Build Conflict Prevention

When multiple team members execute in parallel (same layer), they share the workspace. Global commands — full test suite, project-wide build — pick up other team members' in-progress changes, causing spurious failures.

Rules for team members and their subagents:

Scoped test runs only: Run ONLY your own test file(s), never the full test suite (e.g., npx jest tests/my-feature.test.ts not npm test)
No global builds: Do NOT run npm run build, tsc, or other workspace-wide compilation
Targeted commits: Commit only your specific files — never git add . or git add -A

Controller responsibilities between layers:

Run the full test suite after all team members in a layer complete
Run a full project build if the project requires compilation
If the full suite/build fails, diagnose which feature caused the issue

Handling FAILs

The team member handles fix cycles autonomously:

Read the issues from the FAILURE response (one line per Critical/Important issue)

(Stored items)
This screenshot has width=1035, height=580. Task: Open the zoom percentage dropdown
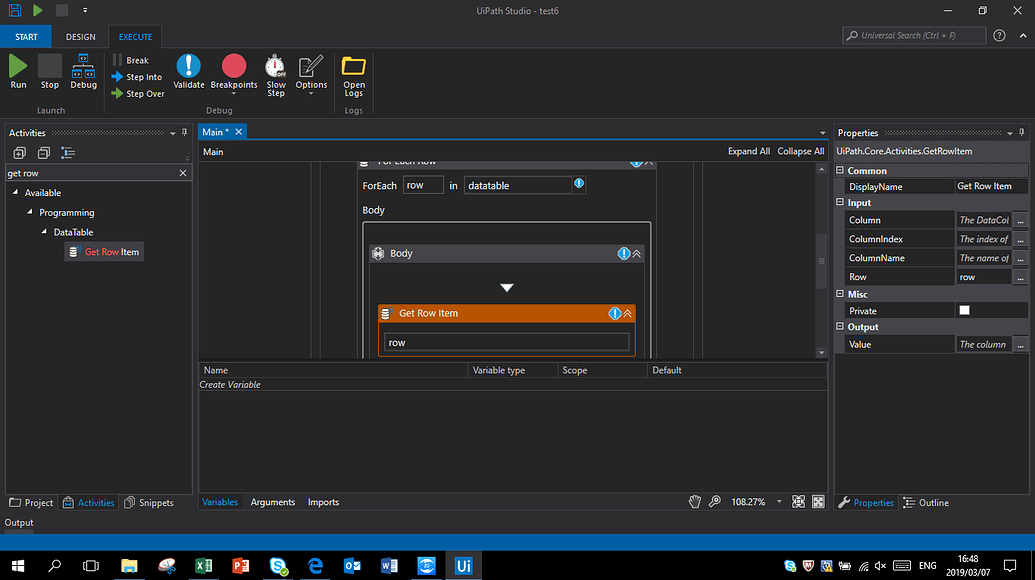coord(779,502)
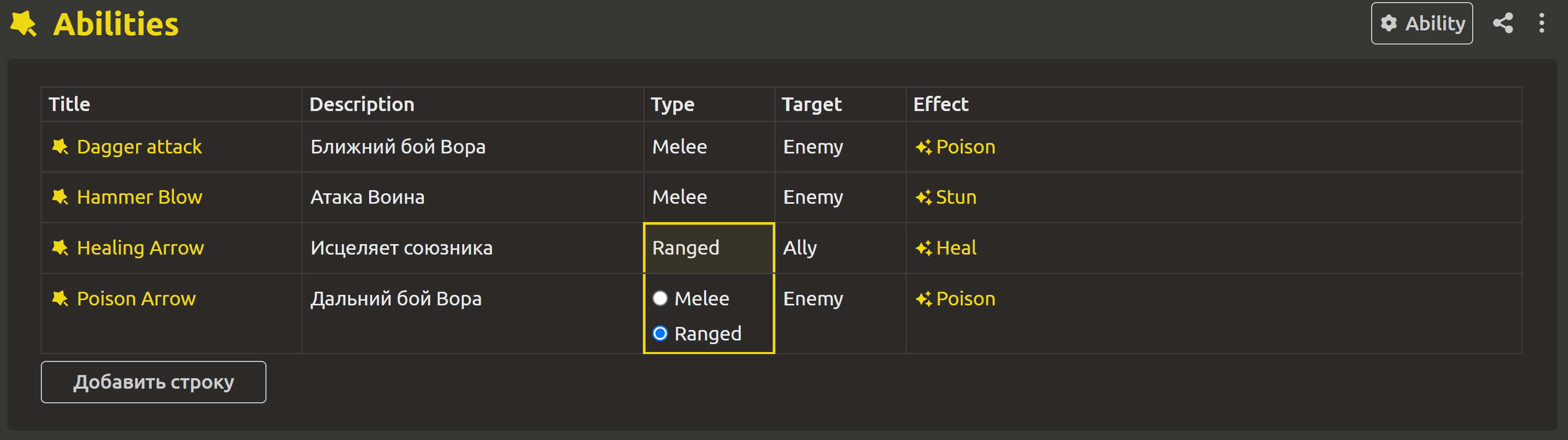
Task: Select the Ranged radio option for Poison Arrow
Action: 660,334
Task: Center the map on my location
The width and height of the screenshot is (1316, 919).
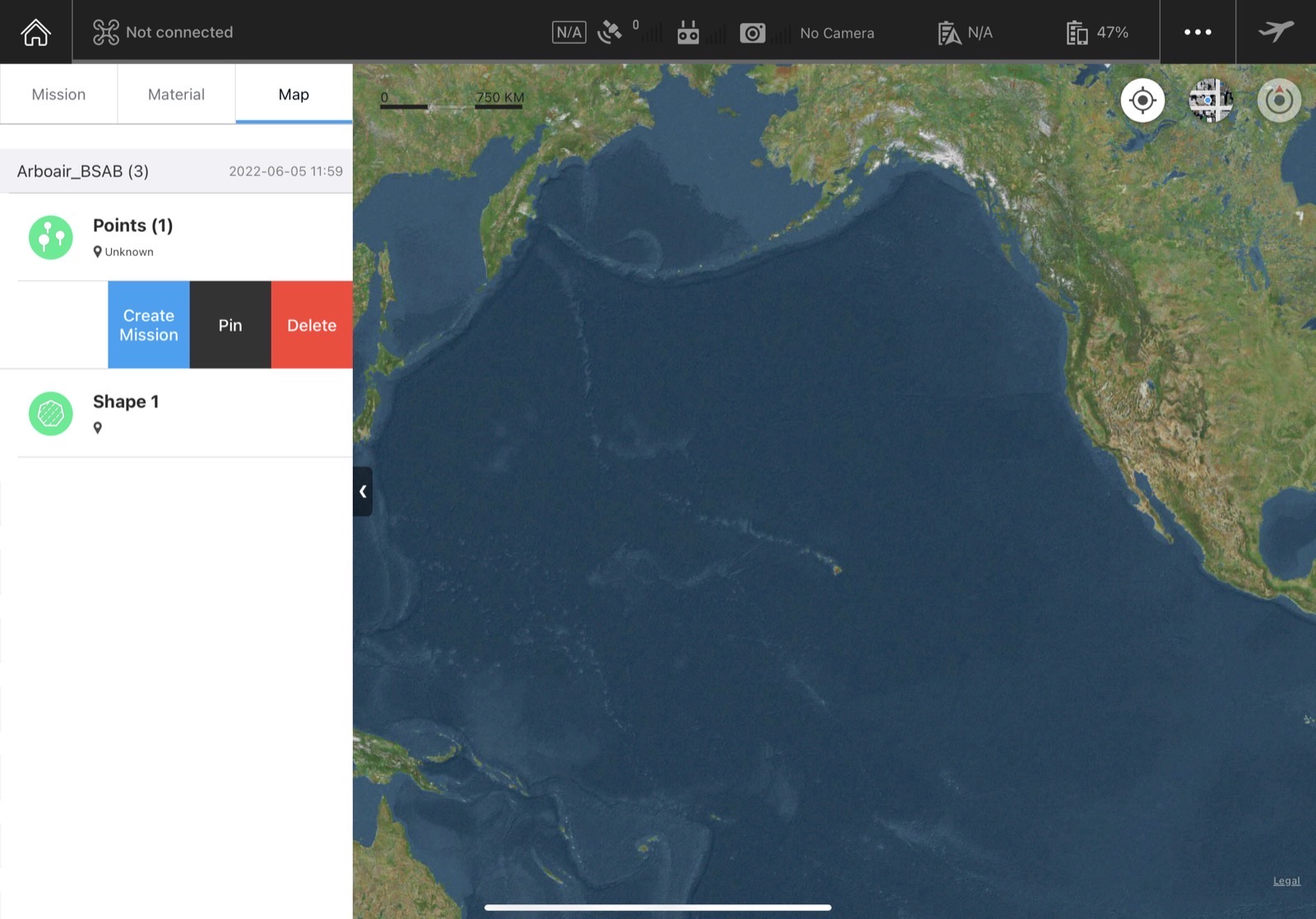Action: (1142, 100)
---
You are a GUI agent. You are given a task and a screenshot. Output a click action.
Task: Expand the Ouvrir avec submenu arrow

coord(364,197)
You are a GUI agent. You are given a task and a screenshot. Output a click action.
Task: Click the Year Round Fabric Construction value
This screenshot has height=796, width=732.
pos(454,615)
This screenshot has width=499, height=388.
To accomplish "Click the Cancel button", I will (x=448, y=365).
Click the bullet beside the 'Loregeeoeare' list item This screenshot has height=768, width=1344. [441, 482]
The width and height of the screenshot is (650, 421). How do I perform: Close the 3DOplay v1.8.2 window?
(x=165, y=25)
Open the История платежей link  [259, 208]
...
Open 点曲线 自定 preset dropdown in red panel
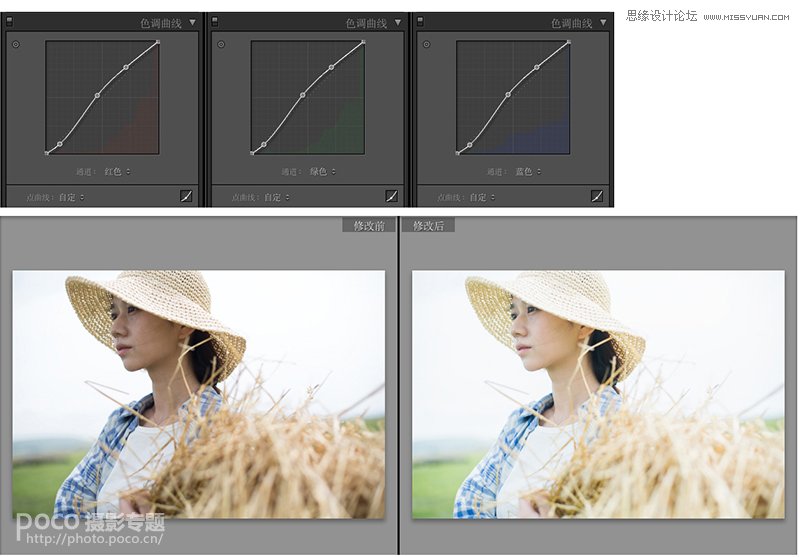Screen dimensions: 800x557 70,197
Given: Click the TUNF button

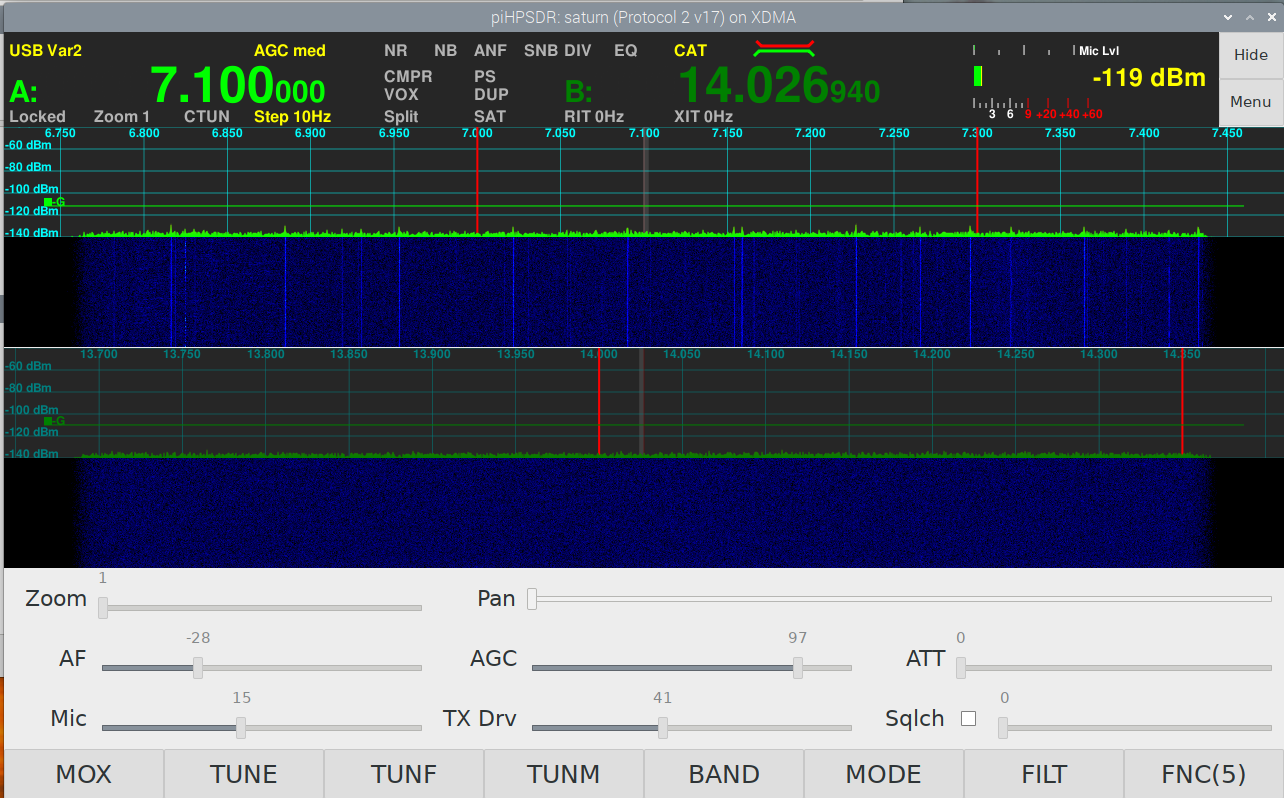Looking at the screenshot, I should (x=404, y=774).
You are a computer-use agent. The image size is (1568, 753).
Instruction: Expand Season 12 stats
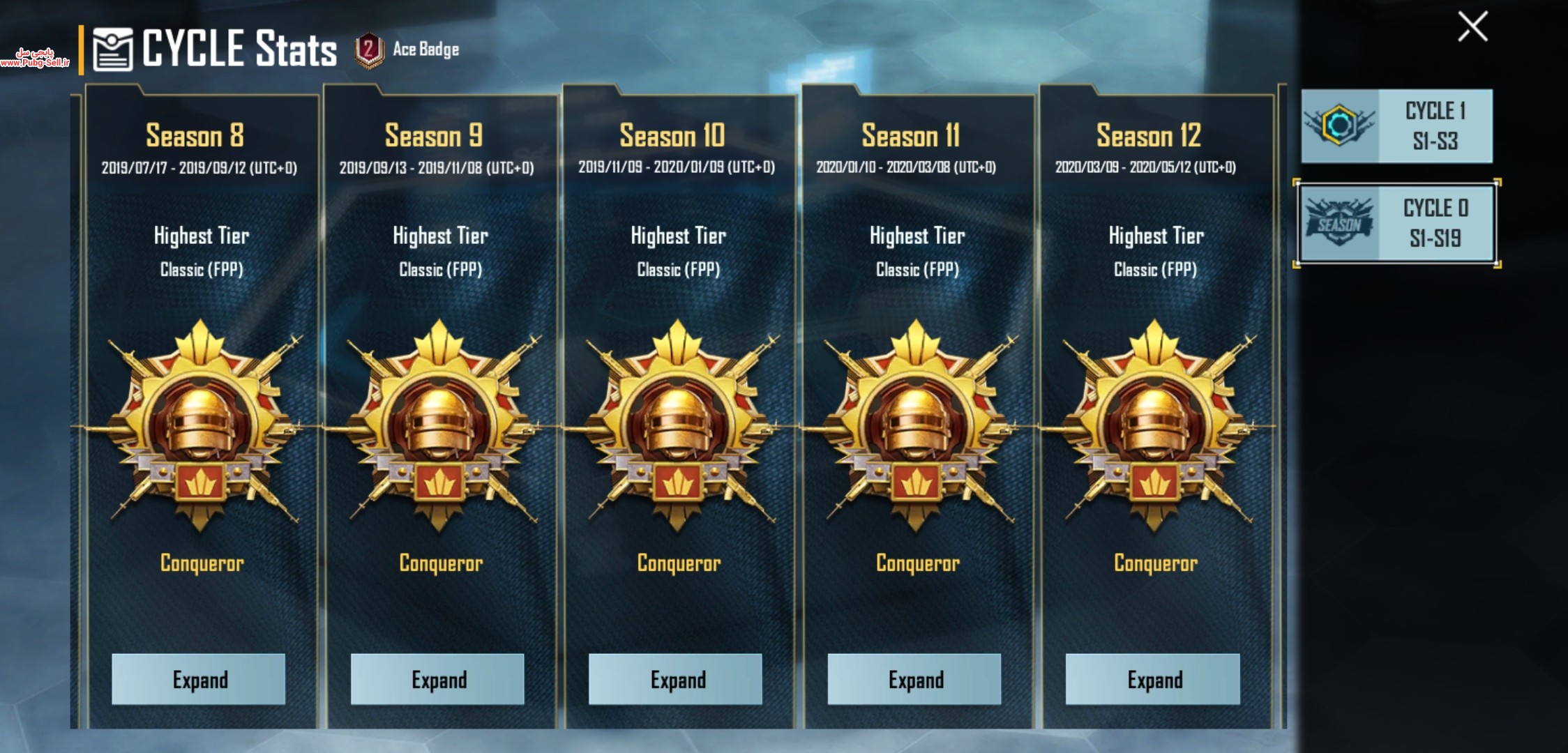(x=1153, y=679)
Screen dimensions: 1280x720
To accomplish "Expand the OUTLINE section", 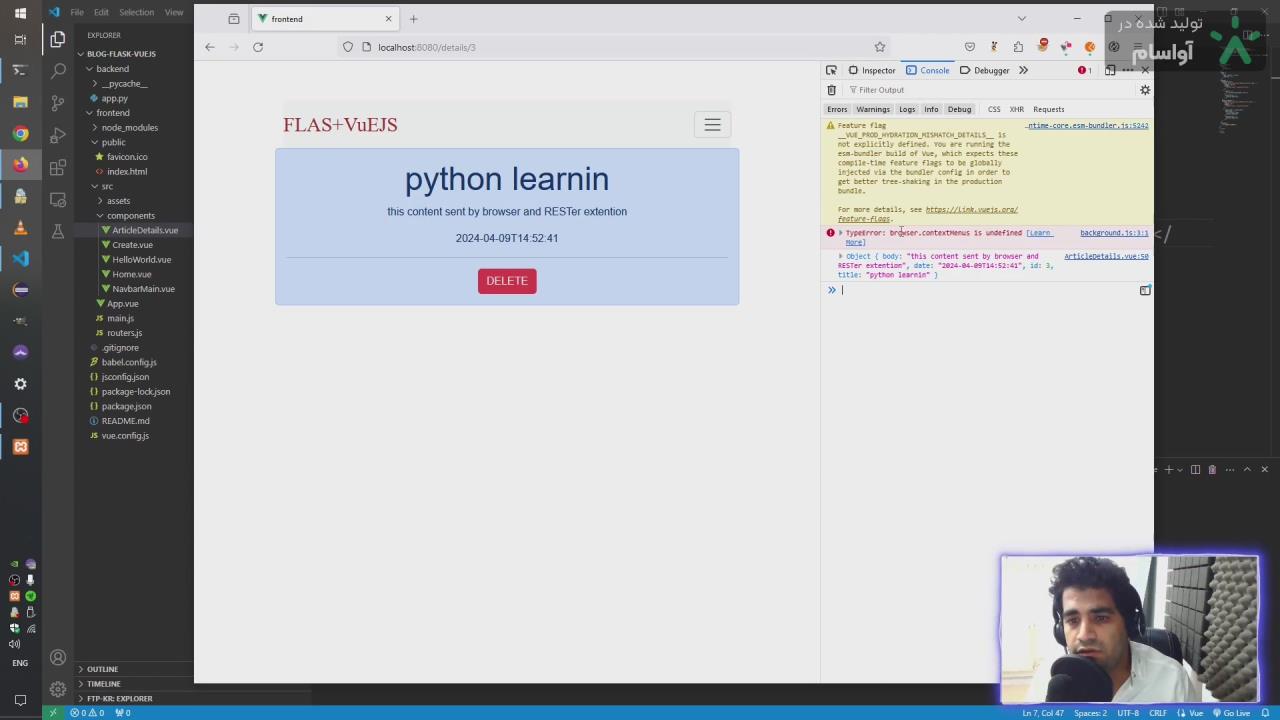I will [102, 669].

Tasks for this exercise ::
**1.** Reproduce the passage of the build conflict prevention text that begins with the words containing "Controller responsibilities between" and ends with "per Critical/Important issue)".
**2.** Continue the build conflict prevention text from its last line.

Numbered answers ::
**1.**
Controller responsibilities between layers:

Run the full test suite after all team members in a layer complete
Run a full project build if the project requires compilation
If the full suite/build fails, diagnose which feature caused the issue

Handling FAILs

The team member handles fix cycles autonomously:

Read the issues from the FAILURE response (one line per Critical/Important issue)

**2.**
Create a fix triplet using TaskCreate:
- Fix.RED: Write tests targeting the specific issues found
- Fix.GREEN: Implement fixes to pass the new tests AND existing tests
- Fix.REVIEW: Re-review against original requirements + fix requirements
Dispatch fix subagents (same pattern: RED → verify → GREEN → verify → REVIEW)
Maximum 2 fix cycles per triplet. If still FAIL after 2 cycles, report FAILURE to controller via SendMessage.

The controller does NOT handle fix cycles — team members are autonomous. The controller only intervenes if a team member reports FAILURE (escalate to user).

Verification Gates

After	Team member verifies (scoped)	Controller verifies (between layers)	If fails
RED (N.1)	Own test file(s) ALL FAIL	—	Fix: tests may be importing wrong module or testing existing code
GREEN (N.2)	Own test file(s) ALL PASS	—	Fix: dispatch new GREEN subagent
REVIEW (N.3)	Verdict = PASS, own tests pass	—	Fix: team member handles fix cycle
Layer complete	—	Full test suite + full build	Diagnose which feature broke
Layer wiring	—	Wiring smoke test against ledger + app startup	Dispatch fix subagent for missing wiring
Integration	—	Full test suite + final build	Fix or escalate to user

If RED tests pass immediately: Something is wrong. Team member should diagnose before proceeding to GREEN.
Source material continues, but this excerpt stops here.